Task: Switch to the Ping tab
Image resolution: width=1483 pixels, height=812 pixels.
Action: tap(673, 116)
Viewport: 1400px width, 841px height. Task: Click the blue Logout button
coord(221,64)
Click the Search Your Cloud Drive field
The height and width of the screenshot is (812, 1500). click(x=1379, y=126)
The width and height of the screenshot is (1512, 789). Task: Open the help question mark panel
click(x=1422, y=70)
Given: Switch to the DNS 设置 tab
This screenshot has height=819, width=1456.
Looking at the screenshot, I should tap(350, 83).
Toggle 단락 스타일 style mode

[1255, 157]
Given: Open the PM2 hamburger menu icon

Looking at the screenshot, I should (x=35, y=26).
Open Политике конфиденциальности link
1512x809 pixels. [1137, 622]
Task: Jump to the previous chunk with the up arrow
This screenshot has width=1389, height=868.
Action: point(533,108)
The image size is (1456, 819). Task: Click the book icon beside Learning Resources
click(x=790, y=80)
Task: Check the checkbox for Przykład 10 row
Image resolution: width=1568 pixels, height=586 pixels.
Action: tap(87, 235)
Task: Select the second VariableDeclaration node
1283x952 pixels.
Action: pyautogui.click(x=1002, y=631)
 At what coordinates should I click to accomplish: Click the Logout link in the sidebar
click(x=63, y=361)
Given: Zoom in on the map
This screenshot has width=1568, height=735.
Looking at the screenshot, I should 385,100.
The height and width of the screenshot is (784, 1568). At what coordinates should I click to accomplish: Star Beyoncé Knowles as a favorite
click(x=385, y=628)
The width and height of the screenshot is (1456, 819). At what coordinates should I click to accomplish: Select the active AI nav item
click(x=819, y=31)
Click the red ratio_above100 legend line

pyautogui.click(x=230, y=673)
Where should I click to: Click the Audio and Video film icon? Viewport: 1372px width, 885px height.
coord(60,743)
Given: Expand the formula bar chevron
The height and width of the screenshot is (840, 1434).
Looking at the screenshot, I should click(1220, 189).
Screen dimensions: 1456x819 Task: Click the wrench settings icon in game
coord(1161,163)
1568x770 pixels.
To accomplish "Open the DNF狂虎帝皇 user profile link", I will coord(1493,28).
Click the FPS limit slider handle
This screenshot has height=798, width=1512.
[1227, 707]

■ What you need to do: Using the records above, report each line with the string "Switch".

■ Result of this task:
Task: Switch to the Ping tab
Given: Switch to the DNS 设置 tab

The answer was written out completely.